-------- Dataset extract --------
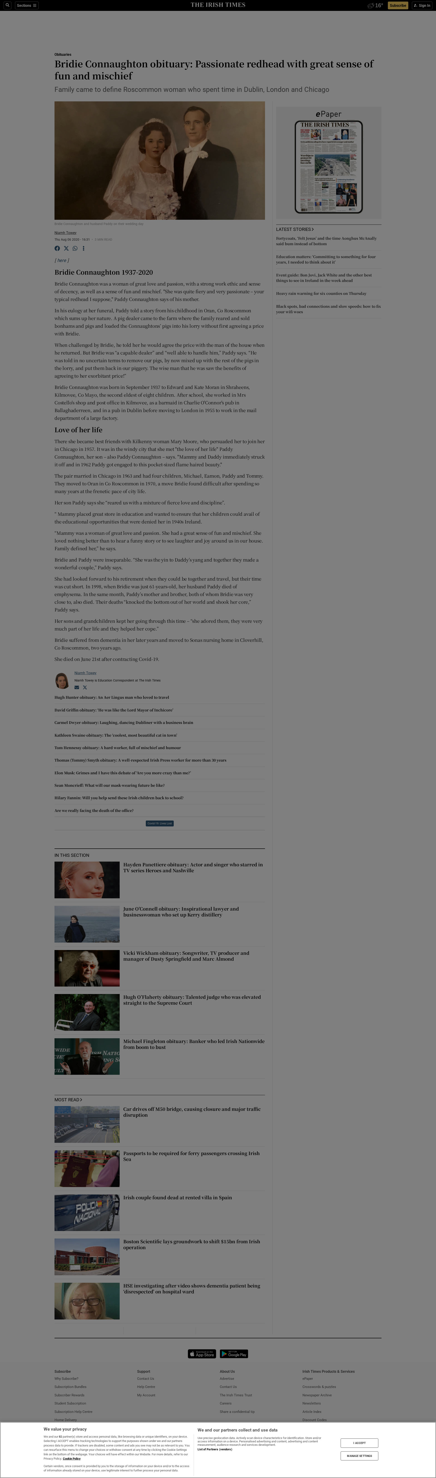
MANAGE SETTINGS (359, 1455)
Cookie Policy (72, 1458)
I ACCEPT (359, 1443)
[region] (218, 1450)
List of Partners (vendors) (215, 1449)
--------
Exercise requirements
Rewrite the entries above, switching "Cookie Policy" to "Privacy Policy" and keeping everything else the same. Leave the pictures out of your answer.

Task response
MANAGE SETTINGS (359, 1455)
Privacy Policy (72, 1458)
I ACCEPT (359, 1443)
[region] (218, 1450)
List of Partners (vendors) (215, 1449)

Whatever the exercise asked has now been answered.